READING TEXT:

=== Section Start ===

The California Department of Transportation (Caltrans) held a statewide Litter Removal Day and Enforcement Day on Thursday, April 20, 2017, to pick up litter, trash and debris along the state highway system and to educate the public about this costly issue.
Caltrans District 10 employees picked up 2,460 bags of litter, trash and debris in its eight counties – Alpine, Amador, Calaveras, Mariposa, Merced, San Joaquin, Stanislaus and Tuolumne.
1,454 bags of litter, trash and debris were picked up in San Joaquin County at the following locations:
- State Route 99 (SR-99) Lodi overcrossing to Turner Road in Lodi
- SR-12/SR-99 junction to SR-88 junction in Lodi
- Interstate 5 from El Dorado Street to Charter Way in Stockton
Last year, Caltrans spent $67 million to remove litter, trash and debris throughout the State Highway System, collecting enough litter to fill almost 9,000 garbage trucks. Parked end-to-end, those trucks would stretch more than 50 miles.
Caltrans picks up litter year-round and you have an opportunity to do your part by participating in our Adopt-A-Highway program. For more information on the Adopt-A-Highway Program, please visit www.adopt-a-highway.dot.ca.gov or call Kathy Cockayne, District 10 Adopt-A-Highway Coordinator, at (209) 948-7462.

=== Section End ===

STORED DATA:
=== Section Start ===

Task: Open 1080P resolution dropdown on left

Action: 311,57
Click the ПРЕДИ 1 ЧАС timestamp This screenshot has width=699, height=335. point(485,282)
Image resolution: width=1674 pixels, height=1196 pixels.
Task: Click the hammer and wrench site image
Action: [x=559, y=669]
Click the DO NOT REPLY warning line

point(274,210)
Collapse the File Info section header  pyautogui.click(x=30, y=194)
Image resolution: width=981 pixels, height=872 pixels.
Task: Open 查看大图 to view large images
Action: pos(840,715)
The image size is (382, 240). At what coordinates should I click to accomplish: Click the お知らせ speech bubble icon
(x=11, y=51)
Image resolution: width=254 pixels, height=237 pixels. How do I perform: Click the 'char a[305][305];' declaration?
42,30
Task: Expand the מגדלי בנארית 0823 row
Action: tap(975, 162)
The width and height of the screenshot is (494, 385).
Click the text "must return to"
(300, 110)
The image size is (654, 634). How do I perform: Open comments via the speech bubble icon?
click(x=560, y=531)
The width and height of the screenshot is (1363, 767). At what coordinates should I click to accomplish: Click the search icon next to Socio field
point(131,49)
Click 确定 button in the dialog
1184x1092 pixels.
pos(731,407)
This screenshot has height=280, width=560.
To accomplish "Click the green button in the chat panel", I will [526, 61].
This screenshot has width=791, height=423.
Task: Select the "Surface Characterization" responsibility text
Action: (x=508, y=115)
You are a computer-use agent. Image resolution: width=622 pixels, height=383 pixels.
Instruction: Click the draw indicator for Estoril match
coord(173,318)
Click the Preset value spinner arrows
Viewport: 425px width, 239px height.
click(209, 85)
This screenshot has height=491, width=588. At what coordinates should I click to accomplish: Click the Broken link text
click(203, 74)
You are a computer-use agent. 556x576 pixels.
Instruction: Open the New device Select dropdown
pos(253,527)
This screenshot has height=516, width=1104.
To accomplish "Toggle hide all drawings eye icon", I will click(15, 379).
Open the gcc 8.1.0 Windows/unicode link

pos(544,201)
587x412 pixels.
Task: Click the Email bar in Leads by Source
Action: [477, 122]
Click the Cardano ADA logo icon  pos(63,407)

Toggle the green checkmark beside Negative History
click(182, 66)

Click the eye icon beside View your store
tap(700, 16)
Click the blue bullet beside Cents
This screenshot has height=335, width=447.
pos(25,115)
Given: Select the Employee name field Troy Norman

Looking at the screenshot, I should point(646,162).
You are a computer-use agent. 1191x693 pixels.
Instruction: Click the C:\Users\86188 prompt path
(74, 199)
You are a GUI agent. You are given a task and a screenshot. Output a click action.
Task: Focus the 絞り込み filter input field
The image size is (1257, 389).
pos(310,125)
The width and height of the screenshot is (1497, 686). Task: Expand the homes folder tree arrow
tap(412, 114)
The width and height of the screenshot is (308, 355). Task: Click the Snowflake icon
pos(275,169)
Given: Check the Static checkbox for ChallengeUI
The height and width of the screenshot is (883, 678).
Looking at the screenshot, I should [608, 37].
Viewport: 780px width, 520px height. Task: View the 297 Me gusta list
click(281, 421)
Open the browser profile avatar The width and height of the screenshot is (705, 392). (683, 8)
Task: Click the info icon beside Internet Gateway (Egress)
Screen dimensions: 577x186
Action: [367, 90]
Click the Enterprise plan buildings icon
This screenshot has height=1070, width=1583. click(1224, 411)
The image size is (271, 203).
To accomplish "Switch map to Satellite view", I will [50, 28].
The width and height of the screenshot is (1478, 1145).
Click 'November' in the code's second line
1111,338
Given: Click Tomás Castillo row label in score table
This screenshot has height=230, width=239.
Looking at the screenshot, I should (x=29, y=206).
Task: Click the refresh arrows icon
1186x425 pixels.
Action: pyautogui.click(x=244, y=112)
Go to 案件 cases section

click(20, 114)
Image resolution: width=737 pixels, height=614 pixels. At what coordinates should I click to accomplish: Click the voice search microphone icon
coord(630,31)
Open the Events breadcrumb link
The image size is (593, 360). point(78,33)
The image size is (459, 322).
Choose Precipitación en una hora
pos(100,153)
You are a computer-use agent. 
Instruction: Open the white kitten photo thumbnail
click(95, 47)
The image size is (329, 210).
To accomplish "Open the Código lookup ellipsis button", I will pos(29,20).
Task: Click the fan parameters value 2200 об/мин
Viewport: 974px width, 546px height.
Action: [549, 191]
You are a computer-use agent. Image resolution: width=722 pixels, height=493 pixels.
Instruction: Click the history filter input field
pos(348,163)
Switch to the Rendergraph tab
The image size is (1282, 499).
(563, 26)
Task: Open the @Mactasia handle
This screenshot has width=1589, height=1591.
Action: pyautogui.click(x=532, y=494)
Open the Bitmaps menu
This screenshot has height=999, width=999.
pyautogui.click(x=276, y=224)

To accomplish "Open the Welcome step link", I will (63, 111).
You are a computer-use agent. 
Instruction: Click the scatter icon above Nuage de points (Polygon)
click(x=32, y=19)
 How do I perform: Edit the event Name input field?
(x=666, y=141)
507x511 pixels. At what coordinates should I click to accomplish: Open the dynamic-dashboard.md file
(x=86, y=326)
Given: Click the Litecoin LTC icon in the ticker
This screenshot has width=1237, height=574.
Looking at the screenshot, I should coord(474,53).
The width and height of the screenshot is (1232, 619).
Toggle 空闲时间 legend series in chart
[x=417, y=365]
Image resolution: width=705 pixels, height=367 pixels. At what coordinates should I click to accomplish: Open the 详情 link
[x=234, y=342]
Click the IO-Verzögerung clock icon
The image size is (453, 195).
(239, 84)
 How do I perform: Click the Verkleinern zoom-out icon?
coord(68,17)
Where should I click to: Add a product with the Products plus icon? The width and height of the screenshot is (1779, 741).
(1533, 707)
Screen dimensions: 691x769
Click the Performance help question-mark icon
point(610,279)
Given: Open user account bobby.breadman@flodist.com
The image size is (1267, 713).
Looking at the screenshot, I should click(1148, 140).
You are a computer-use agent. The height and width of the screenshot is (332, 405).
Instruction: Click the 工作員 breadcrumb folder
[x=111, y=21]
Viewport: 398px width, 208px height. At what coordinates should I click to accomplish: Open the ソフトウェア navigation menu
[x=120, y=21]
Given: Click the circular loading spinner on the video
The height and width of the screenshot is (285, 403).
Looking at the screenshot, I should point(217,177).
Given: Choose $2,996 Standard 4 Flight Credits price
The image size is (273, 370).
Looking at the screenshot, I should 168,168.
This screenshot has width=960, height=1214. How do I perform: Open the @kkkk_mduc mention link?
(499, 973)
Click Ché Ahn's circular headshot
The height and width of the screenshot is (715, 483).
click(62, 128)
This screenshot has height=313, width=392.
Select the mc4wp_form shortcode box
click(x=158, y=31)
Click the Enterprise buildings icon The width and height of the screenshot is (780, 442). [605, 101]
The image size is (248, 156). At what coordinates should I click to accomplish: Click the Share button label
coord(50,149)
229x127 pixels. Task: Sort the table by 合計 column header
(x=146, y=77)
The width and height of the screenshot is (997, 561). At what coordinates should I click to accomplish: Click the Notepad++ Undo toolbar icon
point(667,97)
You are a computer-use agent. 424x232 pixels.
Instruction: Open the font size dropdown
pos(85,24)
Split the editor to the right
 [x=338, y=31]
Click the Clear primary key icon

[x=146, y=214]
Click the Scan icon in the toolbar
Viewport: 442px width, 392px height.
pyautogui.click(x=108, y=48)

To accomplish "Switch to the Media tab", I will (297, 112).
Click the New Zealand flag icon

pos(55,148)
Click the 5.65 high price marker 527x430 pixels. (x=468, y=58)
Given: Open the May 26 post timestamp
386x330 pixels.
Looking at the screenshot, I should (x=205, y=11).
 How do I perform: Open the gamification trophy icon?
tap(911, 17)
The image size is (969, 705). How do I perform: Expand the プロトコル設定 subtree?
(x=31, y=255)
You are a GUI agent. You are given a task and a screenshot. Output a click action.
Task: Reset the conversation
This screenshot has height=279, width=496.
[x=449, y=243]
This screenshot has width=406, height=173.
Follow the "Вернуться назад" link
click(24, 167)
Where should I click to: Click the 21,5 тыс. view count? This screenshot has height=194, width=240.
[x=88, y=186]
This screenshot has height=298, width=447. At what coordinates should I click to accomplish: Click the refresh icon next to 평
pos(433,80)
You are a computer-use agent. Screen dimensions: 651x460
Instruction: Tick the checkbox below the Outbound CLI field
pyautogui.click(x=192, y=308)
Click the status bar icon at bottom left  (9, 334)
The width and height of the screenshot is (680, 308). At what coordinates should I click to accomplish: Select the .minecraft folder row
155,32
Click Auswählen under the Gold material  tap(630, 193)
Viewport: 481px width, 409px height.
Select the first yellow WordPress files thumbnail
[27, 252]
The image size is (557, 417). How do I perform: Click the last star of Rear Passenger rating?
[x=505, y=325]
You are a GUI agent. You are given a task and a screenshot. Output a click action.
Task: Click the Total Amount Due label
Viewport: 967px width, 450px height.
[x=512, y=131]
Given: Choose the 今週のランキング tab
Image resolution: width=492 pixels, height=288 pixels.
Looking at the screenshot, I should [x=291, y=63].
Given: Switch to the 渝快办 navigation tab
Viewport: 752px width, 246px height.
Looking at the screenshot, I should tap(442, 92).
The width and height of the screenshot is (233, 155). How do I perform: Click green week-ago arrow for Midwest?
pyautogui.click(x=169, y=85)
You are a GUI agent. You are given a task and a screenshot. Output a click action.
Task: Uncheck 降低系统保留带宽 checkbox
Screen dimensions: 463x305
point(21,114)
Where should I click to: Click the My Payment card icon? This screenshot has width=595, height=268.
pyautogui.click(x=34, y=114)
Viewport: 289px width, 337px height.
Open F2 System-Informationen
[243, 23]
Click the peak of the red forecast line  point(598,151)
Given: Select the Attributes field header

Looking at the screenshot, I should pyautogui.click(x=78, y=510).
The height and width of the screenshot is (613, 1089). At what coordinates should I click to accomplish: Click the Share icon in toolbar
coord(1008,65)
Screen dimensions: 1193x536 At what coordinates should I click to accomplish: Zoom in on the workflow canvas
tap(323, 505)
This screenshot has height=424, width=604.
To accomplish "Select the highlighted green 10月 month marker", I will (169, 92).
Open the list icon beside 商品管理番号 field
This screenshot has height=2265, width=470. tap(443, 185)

=== Section End ===

WORK INSTRUCTIONS:
#1 According to the Caltrans litter removal text, how much did Caltrans spend last year to remove litter, trash and debris throughout the State Highway System?
#2 Please continue the Caltrans litter removal text from where it stops.

RESPONSES BY ITEM NUMBER:
#1 $67 million.

#2
The best anti-litter campaign is to ensure trash never makes it onto the highways in the first place. Caltrans encourages you to:
- Carry a litter bag in your automobile and always dispose of trash properly;
- Never discard cigarette or cigar refuse improperly;
- Always cover and properly secure loads of trucks and pick-ups.
With everyone doing their part we can keep California clean for today and the future.
In addition to the economic costs, litter presents a wide range of serious threats to the ecosystem and human health: Wildlife suffers from plastics in the environment; roadside vegetation is damaged by large debris; fires are started from burning cigarettes and threaten human health; harmful chemicals and biohazards cause a serious threat to human health; litter clogs roadway drainage systems and can lead to wet-weather highway flooding, congestion, and accidents. Litter aids in the spread of disease.